Gold and Silver Coins Popular at Middle Georgia Coin Show
Thousands of people visit a Middle Georgia coin show over the weekend to cash in on possible future investments.
Collecting coins may seem like a hobby for older people, but that didn’t faze 15-year-old Logan Walden. The Milledgeville teen is in the market to buy coins and sell his silver at the 51 Middle Georgia Coin Club Coin and Currency show.
"Value of the dollar is slowly deflating so I mean if you have something, it's going to be worth more than the dollar," Walden said.
The annual event draws more than 160 dealers from around the region and has more than 1,000 people walk through looking to capitalize on a possible future investment. This isn't Walden's first time at the show. He first bought coins a few years ago but is waiting when the market is right to resell them.
"I still have them,” he said. “I think if I wait a few years, the price will go up and I can get a little more for them. So just invest."

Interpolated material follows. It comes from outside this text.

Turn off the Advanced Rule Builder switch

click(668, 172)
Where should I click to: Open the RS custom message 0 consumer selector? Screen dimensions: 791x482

That's the idea for some people when they visit a coin show. Organizers said they've seen more people come into the show since the economy dropped in 2008 but buyers aren't necessarily purchasing old paper currency.
"Many, many people are liking the idea of investing in hard assets such as gold and silver in addition to their regular investment portfolio,” Middle Georgia Coin Club President Bill Lane. “It’s been very active in bullion related material."
Coin dealer Sam Halter has been selling at the show for more than 40 years. A new trend he sees now is younger people wanting to buy the precious metals
"They're looking at the dollar and the value of the dollar has decreased so badly over the last ten years that people are trying to find another investment they can put their money in that'll hopefully keep the same buying power and gold and silver seems to be that," Halter said.
Walden bought a 1970 proof set, a collection of coins that comes straight from the U.S. mint and are untouched. He said he'll add them to his growing coin collection in hopes it will appreciate in value.
"It's fun and I like making money," Walden said.
Coin show organizers have methods to prevent counterfeits and all dealers are pre-screened. Organizers plan to host the show again next year at the Agricenter in Perry.